Terraferma arrive dans les salles françaises avec une double réputation flatteuse : celle du réalisateur de Respiro (2002) et d’un film lauréat du Grand Prix du jury lors de la 68e Mostra de Venise.
Pour bien signaler que toute l’Italie est concernée – et au-delà l’Europe mais aussi le monde entier –, on ne saura jamais où se trouve cette petite île italienne, théâtre du film d’Emanuele Crialese. C’est pourtant bien de Lampedusa qu’il s’agit, bout de terre proche des côtés africaines recueillant une foule de candidats à l’Eldorado européen se risquant aux dangers de la mer sur des embarcations de fortune. Avec pour conséquence ces naufrages innombrables qui reviennent dans l’actualité avec une régularité à la banalité terrifiante, aussi sûrement que les vagues sur l’estran d’une plage.
Terraferma s’ouvre par des séquences croustillantes et délicieuses comme du bon vieux pain : un petit peuple pittoresque, truculent et plein de bon sens, avec, pour le folklore, quelques mauvais ragazzi à vespa. Le récit se fixe sur une famille composée de Filippo, un jeune homme, sa mère (une belle veuve) et son grand-père (barbu et sympa comme tout). Sans doute persécuté par les quotas européens et le lobby écologiste, ces derniers ne parviennent plus à vivre de la pêche. L’été venu, ils se réfugient dans une sorte de réduit afin de libérer le logement et profiter d’une invasion : celle de touristes en quête de soleil et de futiles occupations. Mais voilà qu’une autre intrusion menace la poule touristique aux œufs d’or : des clandestins déferlent sur les côtes. Filippo et son grand-père sont amenés à en sauver de la noyade, puis la famille recueille et cache une mère et son enfant, au nez et à la barbe des autorités. Ainsi les protagonistes sont-ils confrontés à un dilemme – auquel les spectateurs sont généreusement conviés – qui structure une dramaturgie digne des joutes entre Don Camillo et Peppone : faut-il dénoncer les clandestins aux autorités pour sauvegarder la lucrative activité ou bien se laisser aller à un humanisme béat en les dissimulant ? Raison morale contre raison économique : choisis ton camp camarade ! Pendant que les mystères de la féminité et de la maternité permettent une communication secrète au sein du logis entre la mère et la clandestine, Filippo, grand dadais généreux et naïf à bouclettes dorées, est un peu paumé. Tout ceci lui semble bien compliqué, surtout quand une amourette s’ébauche avec une touriste qui occupe la location familiale.

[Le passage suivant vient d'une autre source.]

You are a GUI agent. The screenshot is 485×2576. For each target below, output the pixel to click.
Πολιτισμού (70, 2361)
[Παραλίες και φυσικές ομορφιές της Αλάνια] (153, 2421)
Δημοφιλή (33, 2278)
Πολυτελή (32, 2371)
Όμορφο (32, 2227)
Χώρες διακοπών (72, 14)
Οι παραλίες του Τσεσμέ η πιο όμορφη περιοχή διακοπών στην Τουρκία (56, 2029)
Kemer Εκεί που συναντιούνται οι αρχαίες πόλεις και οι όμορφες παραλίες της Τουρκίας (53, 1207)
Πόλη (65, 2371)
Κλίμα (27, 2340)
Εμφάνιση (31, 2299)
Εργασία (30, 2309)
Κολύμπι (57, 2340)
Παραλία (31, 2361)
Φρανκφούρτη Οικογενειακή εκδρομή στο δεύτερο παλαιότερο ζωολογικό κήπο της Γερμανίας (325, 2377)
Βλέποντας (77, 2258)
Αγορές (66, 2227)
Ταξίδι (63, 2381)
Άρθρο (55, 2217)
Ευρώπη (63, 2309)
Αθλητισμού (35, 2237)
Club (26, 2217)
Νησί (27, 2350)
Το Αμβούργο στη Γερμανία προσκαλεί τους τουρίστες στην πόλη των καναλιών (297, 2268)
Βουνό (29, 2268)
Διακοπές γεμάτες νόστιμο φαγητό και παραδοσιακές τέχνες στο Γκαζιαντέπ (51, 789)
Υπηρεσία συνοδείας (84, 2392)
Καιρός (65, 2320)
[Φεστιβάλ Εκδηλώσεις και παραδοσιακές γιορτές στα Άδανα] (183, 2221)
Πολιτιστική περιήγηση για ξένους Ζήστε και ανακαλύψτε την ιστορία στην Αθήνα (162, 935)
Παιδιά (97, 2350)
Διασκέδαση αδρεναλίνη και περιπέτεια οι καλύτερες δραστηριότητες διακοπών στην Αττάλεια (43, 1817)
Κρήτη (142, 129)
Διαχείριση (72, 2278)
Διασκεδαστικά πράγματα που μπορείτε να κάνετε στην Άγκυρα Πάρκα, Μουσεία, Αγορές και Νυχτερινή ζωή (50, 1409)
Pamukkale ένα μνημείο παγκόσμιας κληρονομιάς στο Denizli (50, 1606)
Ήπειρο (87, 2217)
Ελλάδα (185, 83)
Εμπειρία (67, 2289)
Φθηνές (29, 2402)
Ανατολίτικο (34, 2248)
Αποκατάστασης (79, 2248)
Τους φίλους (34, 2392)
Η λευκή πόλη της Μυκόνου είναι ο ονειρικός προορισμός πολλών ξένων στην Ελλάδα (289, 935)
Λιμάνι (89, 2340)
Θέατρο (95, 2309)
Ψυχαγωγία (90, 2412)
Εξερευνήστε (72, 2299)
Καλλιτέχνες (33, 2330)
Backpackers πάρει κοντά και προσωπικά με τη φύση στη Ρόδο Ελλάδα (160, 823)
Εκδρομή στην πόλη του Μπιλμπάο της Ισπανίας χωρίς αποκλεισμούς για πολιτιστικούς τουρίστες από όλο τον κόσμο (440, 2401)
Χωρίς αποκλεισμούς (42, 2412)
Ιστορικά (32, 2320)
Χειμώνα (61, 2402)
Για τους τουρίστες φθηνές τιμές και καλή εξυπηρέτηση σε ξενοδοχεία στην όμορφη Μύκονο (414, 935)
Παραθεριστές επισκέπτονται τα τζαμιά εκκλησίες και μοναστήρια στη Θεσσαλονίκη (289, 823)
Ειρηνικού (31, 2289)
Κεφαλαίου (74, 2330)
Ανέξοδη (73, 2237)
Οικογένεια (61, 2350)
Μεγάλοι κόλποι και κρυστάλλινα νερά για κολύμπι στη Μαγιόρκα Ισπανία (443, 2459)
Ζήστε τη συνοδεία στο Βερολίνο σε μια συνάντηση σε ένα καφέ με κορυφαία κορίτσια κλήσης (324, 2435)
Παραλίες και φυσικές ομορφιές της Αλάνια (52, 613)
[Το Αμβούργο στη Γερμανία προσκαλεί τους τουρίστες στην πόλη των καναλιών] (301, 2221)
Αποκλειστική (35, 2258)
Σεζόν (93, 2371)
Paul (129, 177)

Tourné avec une image léchée vaguement rétro évoquant le technicolor d’antan, Terraferma affiche ses ambitions : rendre justice et dignité à des gens particulièrement malmenés par les circonstances – les clandestins, mais aussi les insulaires, ces gens simples peu habitués à couper les cheveux en quatre. Si l’on peut discuter ce choix esthétique, le vrai problème se situe ailleurs. Il est assez tentant d’associer Terraferma et Le Havre d’Aki Kaurismäki, ce dernier ayant été reçu avec circonspection dans nos colonnes. Mais, au moins, le Finlandais a l’élégance de croire en sa fable naïve, en ses effets de distanciation éculés, et surtout de ne point accoutrer l’ensemble des habits du film-dossier de société – ce que Crialese commet sans vergogne. On comprend bien que la fable n’est ici pas un choix, ou s’il en est un, c’est celui du confort, pour le cinéaste, pour le spectateur et pour les chaînes de télévision qui n’hésiteront pas à acheter et diffuser une fresque édifiante qui ne fâchera personne. Lors d’une virée nocturne en mer, Filippo et sa petite amie sont assaillis par des naufragés surgissant du néant. Pris de panique, le jeune homme les empêche de monter à bord à coups de rame sur des mains tentant de s’agripper à l’embarcation. En faisant de son héros un meurtrier, de véritables questions morales auraient pu surgir, notamment celles liées à la peur viscérale. Mais elles sont annulées par un odieux happy end matinal dont le seul but est de sauver son personnage de l’irréparable : personne n’est mort, et les clandestins – certes quelque peu exténués – parviennent à rallier la côte. Si, fidèlement à la vérité, l’eau mouille bien, elle ne tue pas ; Crialese représente l’un de ces cinéastes qui confond la fable avec le déni de réalité.